Enables the modern LangSmith tracing path that captures structured run trees for model calls, tools, retrievers, and chain steps. In RAG pipelines this visibility is essential for understanding where latency and quality degrade, especially when retrieval and generation are orchestrated through multiple components. Turning tracing on without controls can add overhead, so production setups often apply sampling and metadata policies. Before exporting traces externally, ensure prompt and document payload redaction aligns with data governance requirements. Treat this switch as operational instrumentation, not just a debugging toggle.

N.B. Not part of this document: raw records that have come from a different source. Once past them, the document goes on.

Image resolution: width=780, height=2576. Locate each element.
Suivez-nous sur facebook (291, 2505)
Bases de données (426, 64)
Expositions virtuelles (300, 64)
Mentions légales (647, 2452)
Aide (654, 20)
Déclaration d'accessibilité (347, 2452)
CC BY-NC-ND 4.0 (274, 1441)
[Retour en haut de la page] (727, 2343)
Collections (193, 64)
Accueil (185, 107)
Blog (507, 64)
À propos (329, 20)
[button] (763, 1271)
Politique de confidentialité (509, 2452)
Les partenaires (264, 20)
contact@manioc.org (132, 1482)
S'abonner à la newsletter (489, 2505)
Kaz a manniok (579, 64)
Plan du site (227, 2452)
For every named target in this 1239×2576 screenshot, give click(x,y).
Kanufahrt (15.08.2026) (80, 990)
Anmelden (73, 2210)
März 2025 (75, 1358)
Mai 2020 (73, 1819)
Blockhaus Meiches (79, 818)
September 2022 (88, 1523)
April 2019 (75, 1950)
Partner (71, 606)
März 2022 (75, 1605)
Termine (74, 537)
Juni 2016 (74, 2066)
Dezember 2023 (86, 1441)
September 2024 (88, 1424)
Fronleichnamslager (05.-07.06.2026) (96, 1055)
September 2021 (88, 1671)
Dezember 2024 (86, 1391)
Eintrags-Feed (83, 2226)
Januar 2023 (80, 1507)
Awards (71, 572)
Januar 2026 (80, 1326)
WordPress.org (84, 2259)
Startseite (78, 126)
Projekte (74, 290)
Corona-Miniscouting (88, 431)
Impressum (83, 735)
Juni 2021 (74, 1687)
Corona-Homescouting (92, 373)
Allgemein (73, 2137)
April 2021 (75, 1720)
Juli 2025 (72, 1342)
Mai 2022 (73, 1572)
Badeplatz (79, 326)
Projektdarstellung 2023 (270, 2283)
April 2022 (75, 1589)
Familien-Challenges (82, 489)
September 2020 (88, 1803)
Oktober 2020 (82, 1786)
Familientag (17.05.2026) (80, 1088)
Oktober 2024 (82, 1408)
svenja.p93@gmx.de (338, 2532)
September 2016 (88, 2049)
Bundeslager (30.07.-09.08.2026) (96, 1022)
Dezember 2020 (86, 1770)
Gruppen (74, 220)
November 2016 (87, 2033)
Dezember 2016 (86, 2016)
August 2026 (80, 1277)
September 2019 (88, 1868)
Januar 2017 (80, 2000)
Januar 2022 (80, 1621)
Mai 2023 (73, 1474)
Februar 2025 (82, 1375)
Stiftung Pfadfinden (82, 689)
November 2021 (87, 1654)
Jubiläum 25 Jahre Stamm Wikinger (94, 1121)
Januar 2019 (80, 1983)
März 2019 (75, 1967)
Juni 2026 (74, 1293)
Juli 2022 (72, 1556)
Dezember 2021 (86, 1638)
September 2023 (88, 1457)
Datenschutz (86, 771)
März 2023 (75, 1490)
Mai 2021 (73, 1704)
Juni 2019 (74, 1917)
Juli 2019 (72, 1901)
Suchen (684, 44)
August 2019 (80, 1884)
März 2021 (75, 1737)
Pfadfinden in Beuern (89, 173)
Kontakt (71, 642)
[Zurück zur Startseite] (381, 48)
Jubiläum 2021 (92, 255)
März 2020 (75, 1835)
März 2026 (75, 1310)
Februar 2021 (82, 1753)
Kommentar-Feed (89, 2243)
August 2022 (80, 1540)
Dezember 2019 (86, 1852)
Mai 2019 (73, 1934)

Badges: - Tracing pipeline

Links: - AgentSight: A Monitoring and Risk Mitigation Framework for LLM-based Agents - Trace with LangChain - LangSmith Observability - OpenTelemetry Traces

tracing.langtrace_api_host (LANGTRACE_API_HOST) — LangTrace API Host

Category: infrastructure

Base endpoint for Langtrace ingestion and control APIs. This setting determines where traces from retrieval, reranking, and generation are delivered, so it effectively controls data residency, network path, and tenant routing for observability. Use an explicit host per environment and verify protocol, TLS, and region alignment before enabling high-volume tracing, especially when moving between cloud and self-hosted collectors. Host/key/project mismatches are a common cause of silent trace loss, so validate this alongside credentials during rollout.

Badges: - Trace routing

Links: - AgentSight: AI Agent Observability (arXiv) - Langtrace Documentation - Langtrace OTEL Configuration - OpenTelemetry Traces

tracing.langtrace_project_id (LANGTRACE_PROJECT_ID) — LangTrace Project ID

Category: general

Logical project namespace used by Langtrace to partition telemetry from different applications or environments. In practice, it is the boundary that keeps retrieval experiments, reranker tuning runs, and production traffic from mixing in the same dashboard and skewing metrics. Assign stable project IDs per environment and per major product surface so trace analytics remain comparable over time and access controls stay clean. If this is mis-set, traces may appear to vanish when they are actually being written to a different project bucket.

Badges: - Project scoping

Links: - AgentSight: AI Agent Observability (arXiv) - Langtrace Documentation - Langtrace Integrations Overview - OpenTelemetry Traces

tracing.log_level (LOG_LEVEL) — Log Level

Category: general

Controls runtime verbosity for diagnostics, operational visibility, and incident response. DEBUG is best for short-lived debugging sessions where per-step details matter; INFO is the stable default for normal operation; WARNING and ERROR reduce noise when you only need actionable signals. Excessive debug logging can materially impact latency and storage cost, and can also increase risk of sensitive payload exposure if message templates are not scrubbed. Production-safe practice is to run at INFO/WARNING and temporarily raise verbosity during scoped investigations.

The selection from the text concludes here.